The keys to effective prevention education are:
- Start early. Dietary preferences and habits begin forming before age five. Waiting until adolescence to introduce nutrition education means working against already-established patterns.
- Make it experiential. Children learn best by doing. Cooking classes, garden programs, and food preparation activities are far more effective than lectures or worksheets.
- Engage the family unit. A child's dietary environment is largely controlled by the adults around them. Programs that educate parents alongside children produce dramatically better outcomes.
- Use technology children actually use. This is why our gamified meal-tracking app is central to our strategy — meeting kids where they are, in the digital environments they already inhabit.

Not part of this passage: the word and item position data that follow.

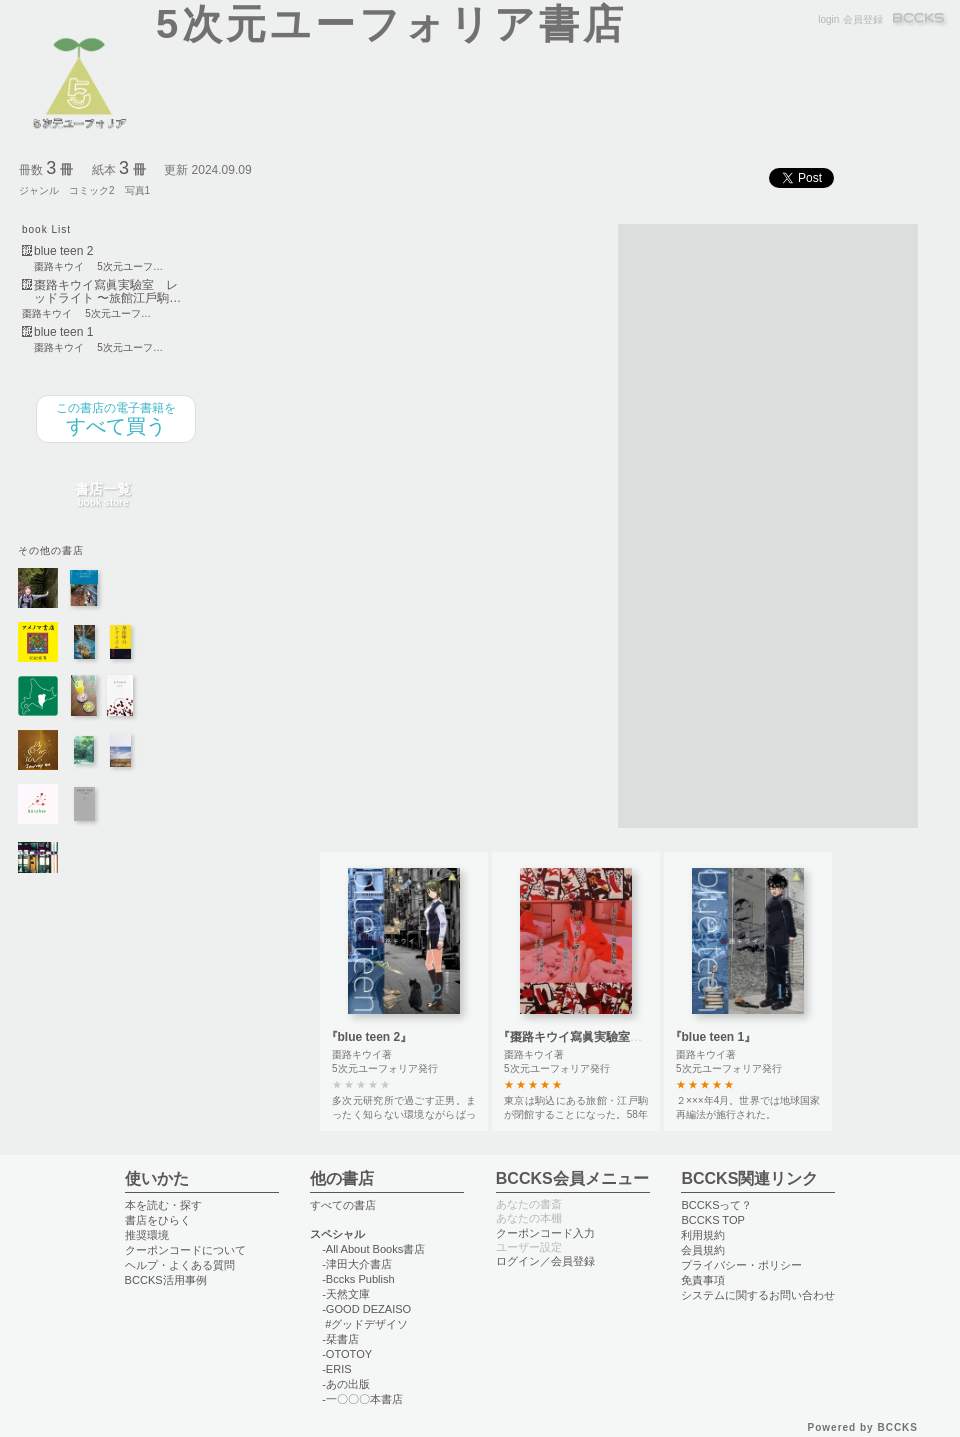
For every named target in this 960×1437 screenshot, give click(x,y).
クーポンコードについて (185, 1250)
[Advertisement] (682, 524)
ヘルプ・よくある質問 (180, 1265)
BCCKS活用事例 (166, 1280)
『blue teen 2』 (369, 1037)
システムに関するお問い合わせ (758, 1295)
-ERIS (336, 1369)
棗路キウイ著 (362, 1054)
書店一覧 (103, 495)
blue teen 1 (63, 332)
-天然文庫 (346, 1294)
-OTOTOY (347, 1354)
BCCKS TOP (712, 1220)
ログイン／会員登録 (545, 1261)
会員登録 (863, 19)
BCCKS (920, 19)
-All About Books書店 (373, 1249)
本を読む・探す (163, 1205)
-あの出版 (346, 1384)
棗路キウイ (59, 267)
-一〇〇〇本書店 (362, 1399)
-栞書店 (340, 1339)
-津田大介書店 (357, 1264)
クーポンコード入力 (545, 1233)
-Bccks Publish (358, 1279)
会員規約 (703, 1250)
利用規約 (703, 1235)
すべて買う (116, 419)
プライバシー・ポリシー (741, 1265)
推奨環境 (147, 1235)
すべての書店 (343, 1205)
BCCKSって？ (716, 1205)
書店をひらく (158, 1220)
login (828, 19)
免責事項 (703, 1280)
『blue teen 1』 (713, 1037)
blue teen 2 (63, 251)
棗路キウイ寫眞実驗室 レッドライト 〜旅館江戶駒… (107, 292)
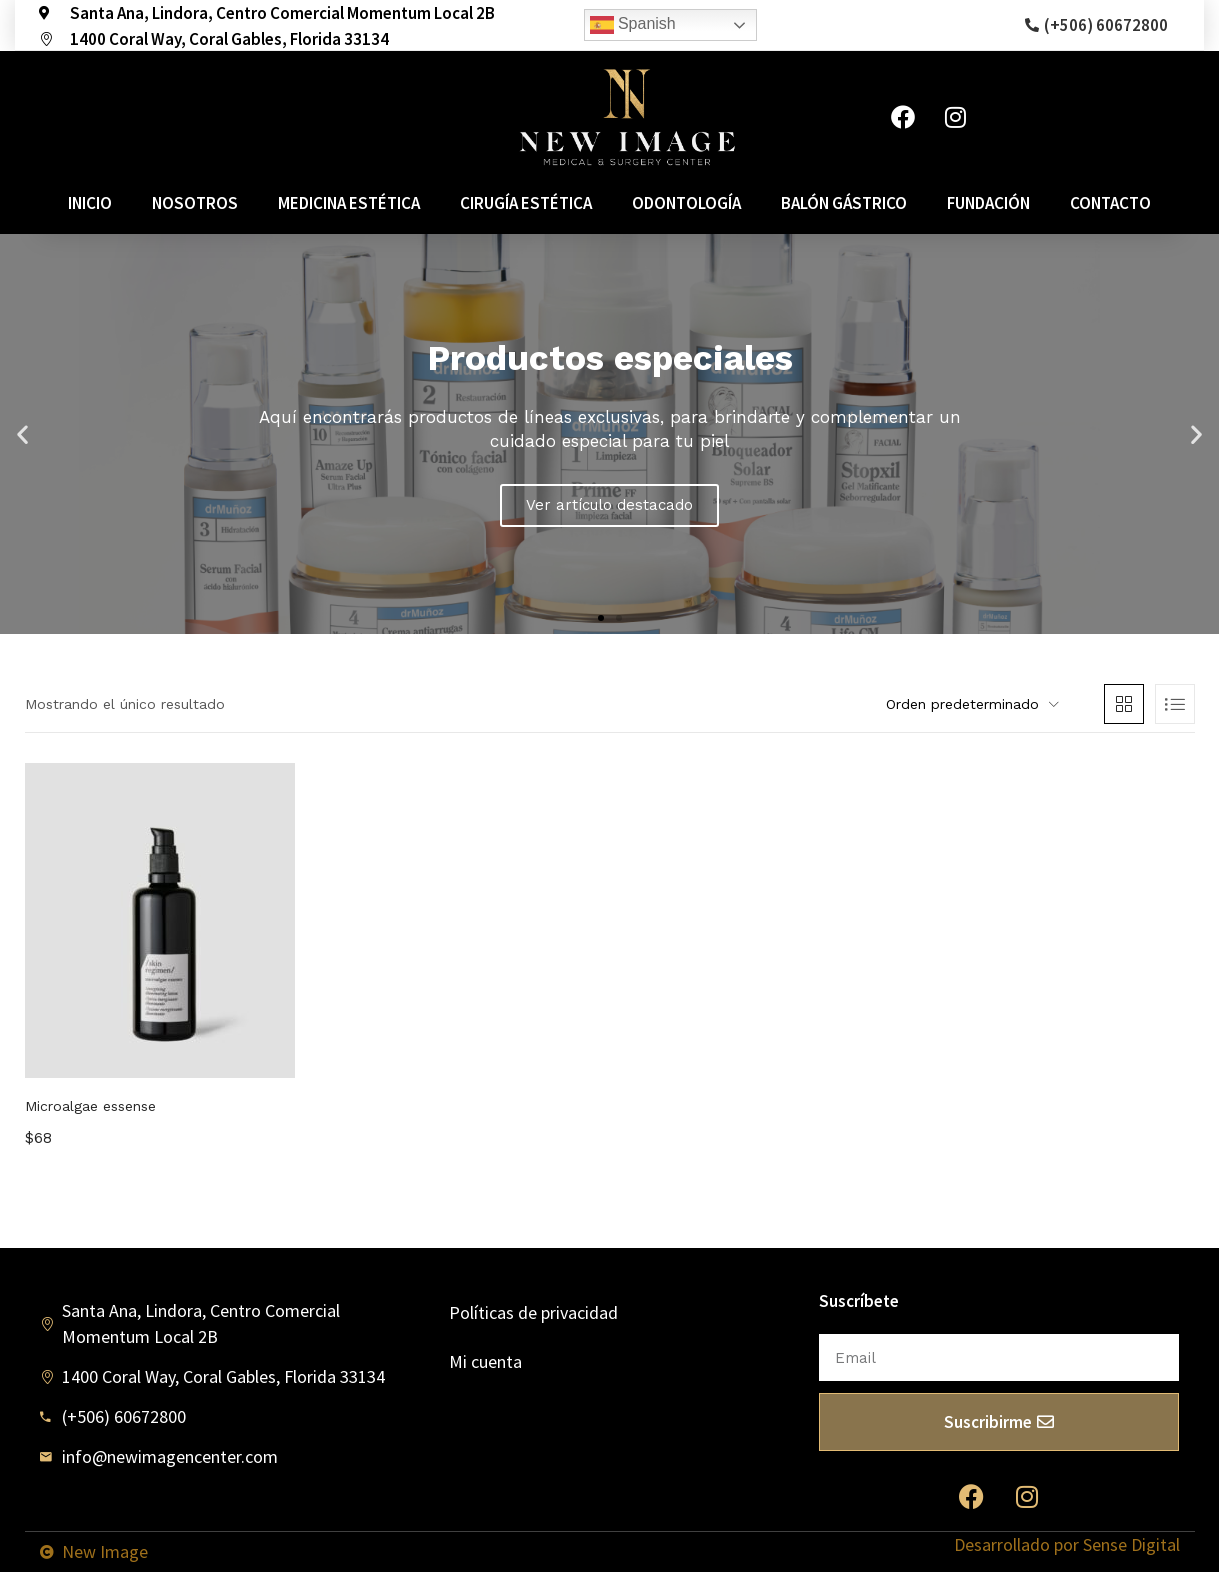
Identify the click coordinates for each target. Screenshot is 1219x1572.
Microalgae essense (90, 1106)
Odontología (686, 203)
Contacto (1110, 203)
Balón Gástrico (844, 203)
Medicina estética (349, 203)
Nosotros (195, 203)
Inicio (90, 203)
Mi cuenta (485, 1361)
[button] (601, 618)
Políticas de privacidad (533, 1312)
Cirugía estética (526, 203)
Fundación (988, 203)
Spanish (633, 25)
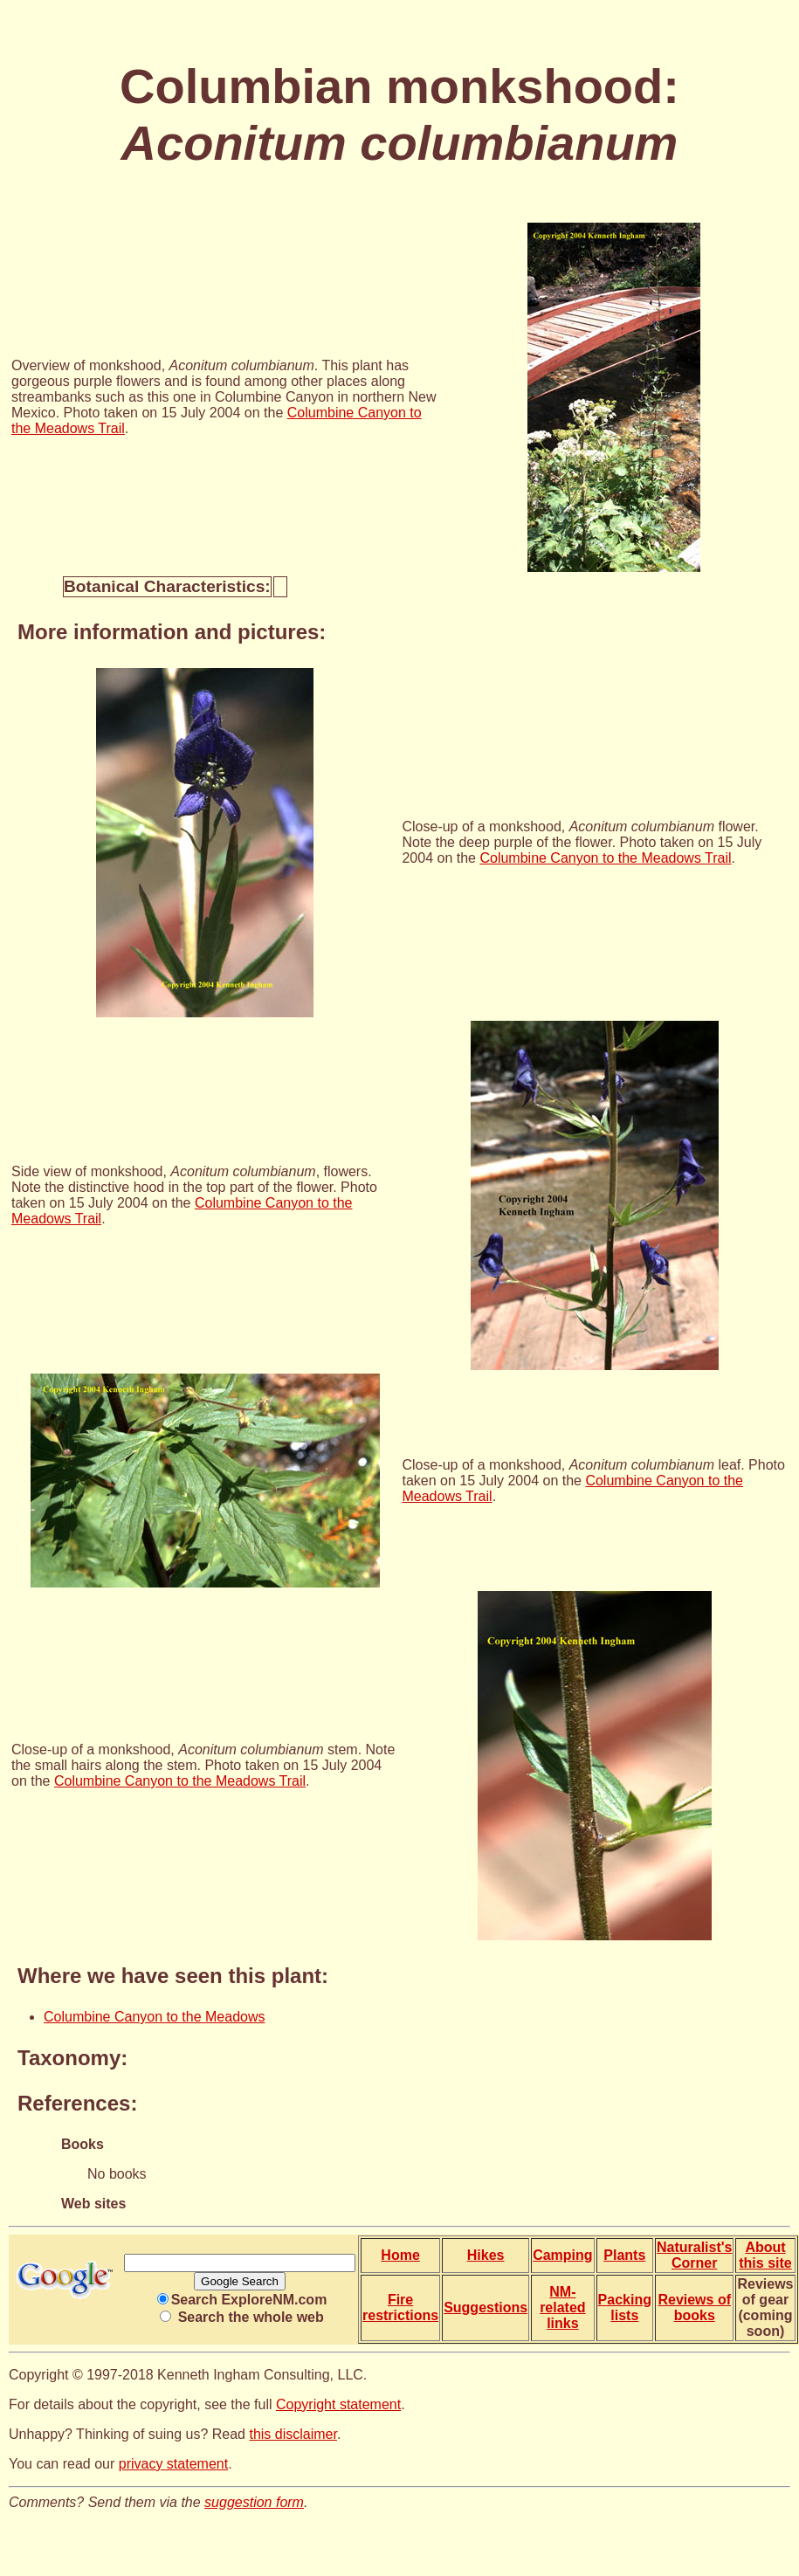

- Address the systemic barriers. Education alone isn't enough if the food environment doesn't change. The Cohen Foundation is committed to partnering with schools, community organizations, and local food systems to improve access alongside awareness.
Our Commitment
The Sidney and Iric Cohen Foundation was founded on the belief that disadvantaged children do not have to grow up to suffer from preventable, diet-driven disease. That belief is not naive optimism — it's grounded in decades of public health research showing that early, consistent, and community-rooted nutrition education can fundamentally change health trajectories.
The childhood diabetes epidemic is real, it is worsening, and it falls hardest on the children with the fewest resources to fight it. But it is not fixed. It is not inevitable. And every child who learns to understand their food, to make informed choices, to see their diet as something they have agency over — is a child whose odds have genuinely shifted.
That is the work. That is why we are here. And we are just getting started.